Lean Upstream

Review in Issue 22-1 | Spring 2010

Jonathan Lovett sounds out a season of Chris Goode’s solo work.

Previous adventures in text and sound underscore an overdue mini-season celebrating the art of Chris Goode.

Hippo World Guest Book and the aural attack of Ursonate take starring roles in Lean Upstream – a series of performances inviting one of our more interesting practitioners to step up to the mic in a treat for Goode groupies everywhere.

Not that the unassuming, avuncular figure in front of us, cradling a mug of something hot, would ever dream of courting hero worship as he gently leads us into the world of hippo lovers, ensuring the same good-natured, egalitarian atmosphere is created that hallmarked the early days of the internet site Hippo World’s guest book.
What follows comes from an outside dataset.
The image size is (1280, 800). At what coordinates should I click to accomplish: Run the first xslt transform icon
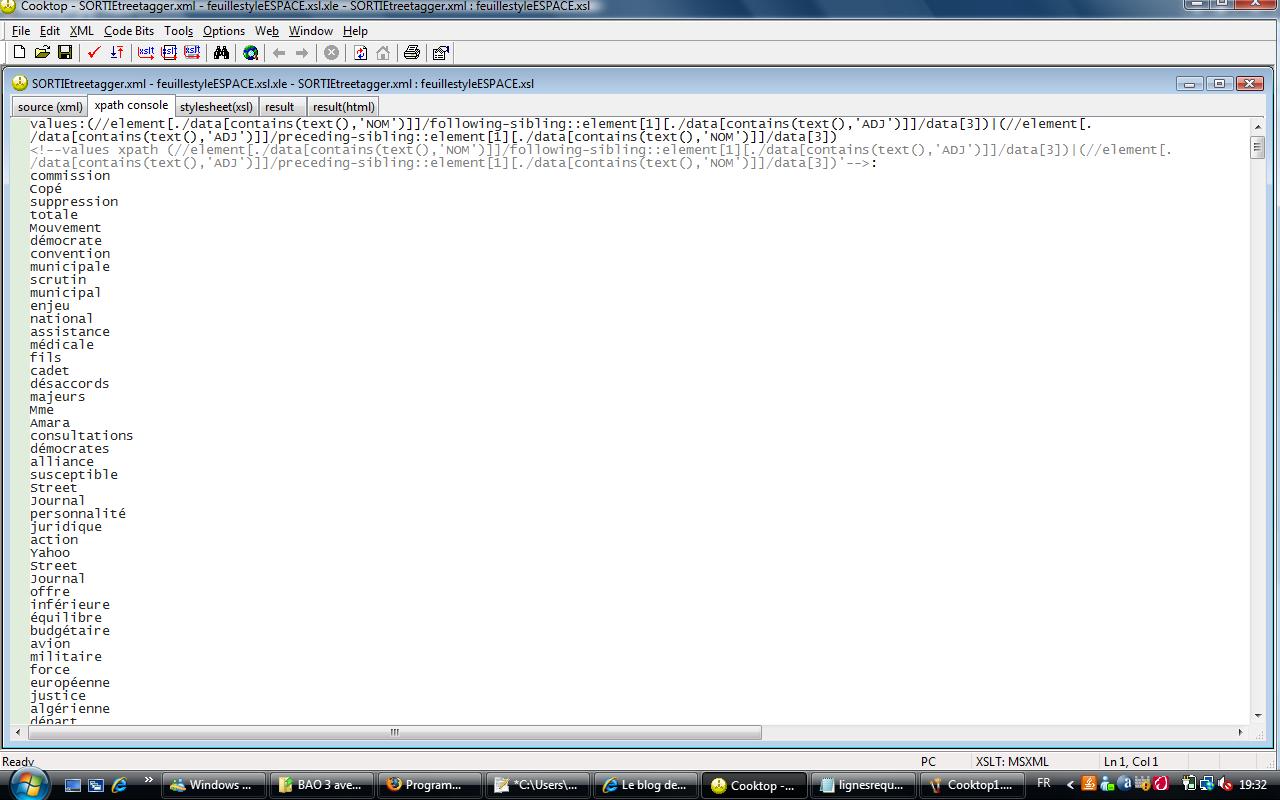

Started in 2000 and running until 2006, when it expired due to entry overdose, the site was not just a hilarious, sometimes poignant, text in its own right but a microcosm of the epic narrative that is the ‘world wide web’, quickly morphing from innocence to experience all too rapidly.

At pains to point out that he never edited the entries chosen from 400 printed-off pages of the guest book, Goode reflects the wide-eyed wonder of early entrants through his dreamy delivery, brilliantly juxtaposed by SHOUTING any words written in CAPITALS by web users, before – inevitably – the barbarians infiltrate the halcyon land of hippo, epitomised in Jade the Hippo Hater who is going to, ‘Mount all their heads on my wall and drink Scotch from their skulls’, while the last act of the show sees junk mail swamp the lovers’ landscape.
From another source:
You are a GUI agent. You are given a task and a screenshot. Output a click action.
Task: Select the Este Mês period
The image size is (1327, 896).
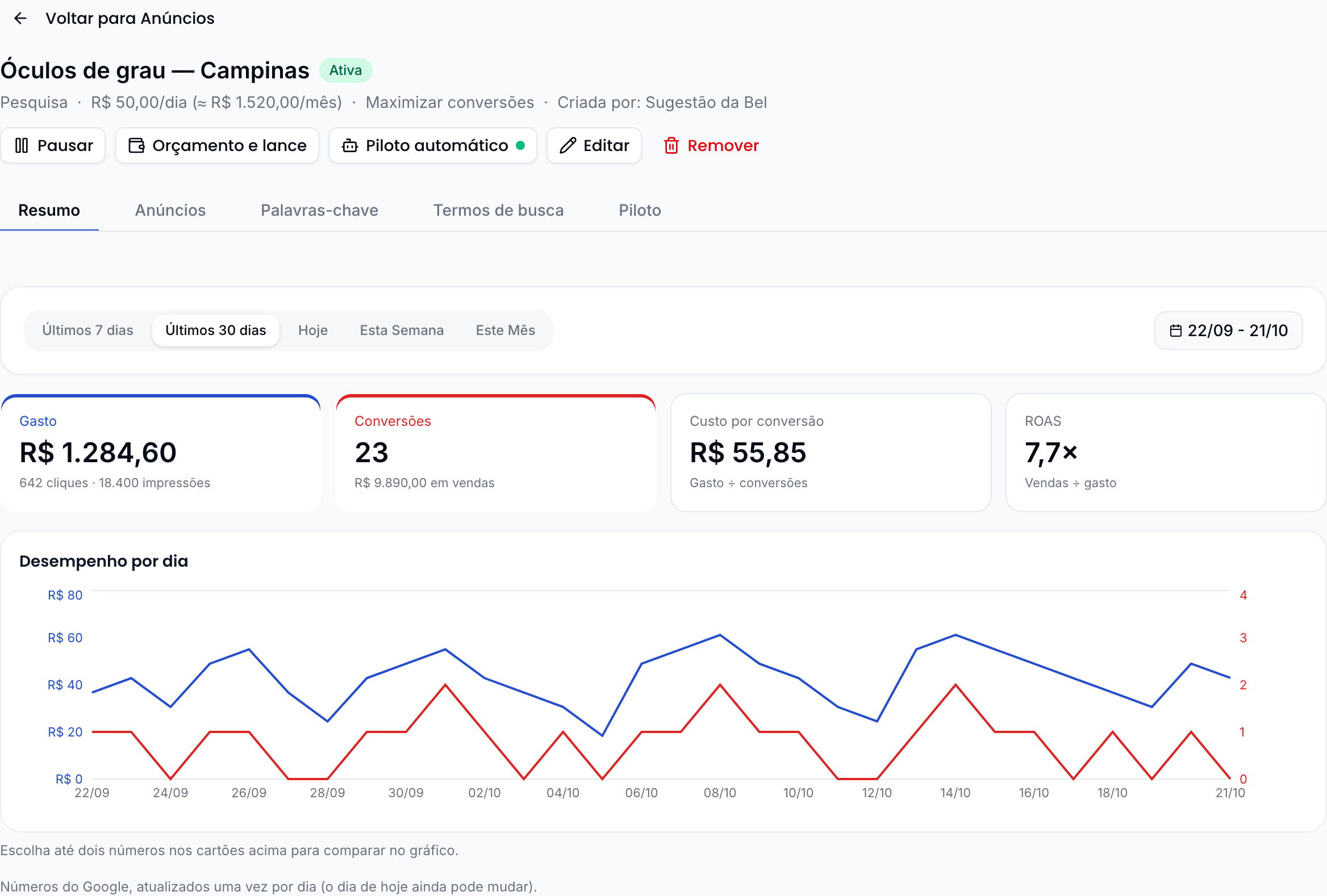(x=506, y=330)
Naturally Goode had to make choices in reducing the reams of material to a one-hour show, but what impresses is his integrity as writer and performer, always reading the entry in full, even if this means reading a deluge of spam nonsense – although this does, at times turn it into a form of surreal poetry – while his loyalty to the multitude of authors ensures he is never patronising, just faintly bemused at some of the more ridiculous entries, especially when the inevitable sexual element invades the guest book.

While Goode the artist wisely takes a slight step back to ensure the stars of this show are those anonymous contributors who are never normally celebrated, the showman comes to the fore later in the week in his 40-minute wrestle with Kurt Schwitters’ controversial sound poem, Ursonate.

‘I don’t want to do it... it seemed like a really good idea at the time,’ joked Goode before launching into the extraordinary verbal challenge that, like the spam section in Hippo World, starts off seemingly chaotic and ugly – as if machines or dogs were trying to speak human but were constantly thwarted – before the repetition and rhythm of sounds transform it into a hypnotic rhapsody, thanks in no small part to Goode’s confidence and mastery of the material.

I speak for myself, of course, as the woman next to me spent most of the time shaking her head in disbelief while staring incredulously at my note-taking, while a man in front was nodding his head with eyes closed in almost religious fervour.

Such a fractured response to Schwitters’ destruction of words, in itself a Dadaist reaction to the deceitfulness of language, formed an intriguing companion piece to our unified pleasure in Hippo World, proving that – with the right voice – sounds and words can provide as much a spectacle and forum for debate in the theatre as action.

Lean Upstream was a month-long season of work (3 –29 November 2009) by Chris Goode which aimed to spotlight just a small part of what’s happening ‘upstream’ in contemporary performance work ‘whose influence gradually flows into the mainstream, shaping tomorrow’s theatrical language and performance culture’.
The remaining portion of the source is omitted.